Series 16 of Top Gear, a British motoring magazine and factual television programme, was broadcast in the United Kingdom on BBC Two during 2011, consisting of six episodes that were aired between 23 January and 27 February. Following the previous series, the BBC discontinued their involvement with Ben Collins on the programme, after he breached an agreement in his contract that forbid him disclosing his role as "The Stig" with the publication of his autobiography, The Man in the White Suit, in August 2010. His departure led to his replacement by a new driver by the beginning of the first episode.

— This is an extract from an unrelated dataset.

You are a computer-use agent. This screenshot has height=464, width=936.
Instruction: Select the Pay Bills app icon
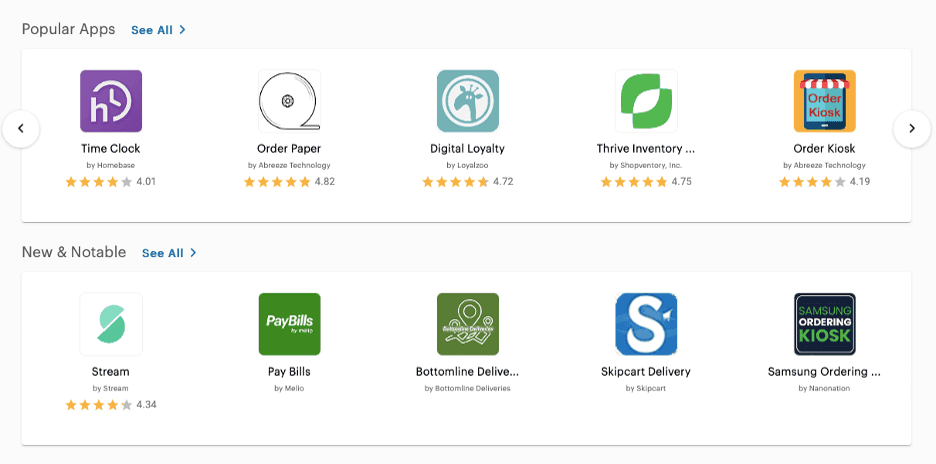coord(289,324)
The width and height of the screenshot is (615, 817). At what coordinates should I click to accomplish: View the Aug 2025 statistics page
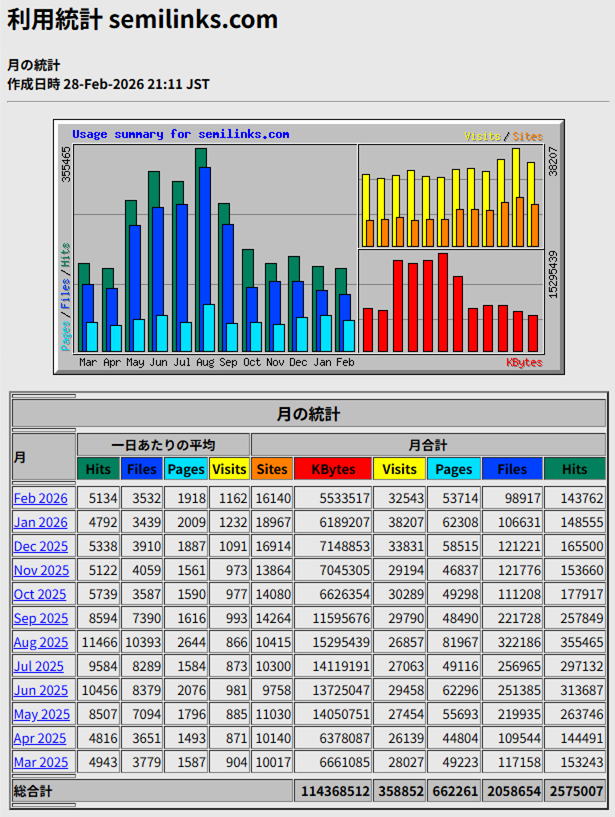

This series' highlights included a comparison test of the three similar second-hand convertibles, an attempt by the presenters to create a snowplough with a combine harvester, and a crossover piece with Top Gear Australia. The sixteenth series was preceded by two specials aired in December 2010. The first on 21 December, titled "East Coast Road Trip", featured studio segments and a celebrity segment, unlike other specials, while the second on 26 December, titled Top Gear: Middle East Special, was a feature-length special with the presenters travelling across the Middle East on a festive trip. The sixteenth series faced some criticism for comments regarding Mexicans and stereotypical views of Albanians.

Episodes

Criticism and Controversy

Mexican Slurs comments
Following the broadcast of the second episode of Series 16, controversy arose from the episode's News segment and the discussion between the presenters about Mexico's first supercar. During the discussion, two of the hosts described Mexicans as being lazy and that no-one would complain because they were all too busy sleeping, provoking the Mexican ambassador, Eduardo Medina Mora, to accuse the presenters of resorting to "outrageous, vulgar and inexcusable insults to stir bigoted feelings against the Mexican people", while stating that the remarks were offensive, xenophobic and humiliating and reinforced negative stereotypes of Mexican people. While the BBC defended the presenters anti-Mexican jokes, it apologised about some of the remarks made. Comedian Steve Coogan, however, criticised the programme for its pitiful apology following the broadcast, suggesting that the usual defence of "a bit of a laugh", or "harmless fun" was no longer appropriate, that the insults had gone too far, and described the comments as being "as funny as a cold sweat followed by shooting pains down the left arm". However, Mastretta appeared to have brushed off the insults, with general director Carlos Mastretta clarifying that the car was simply used as a pretext for the jokes, and that the controversy has increased interest in the MXT.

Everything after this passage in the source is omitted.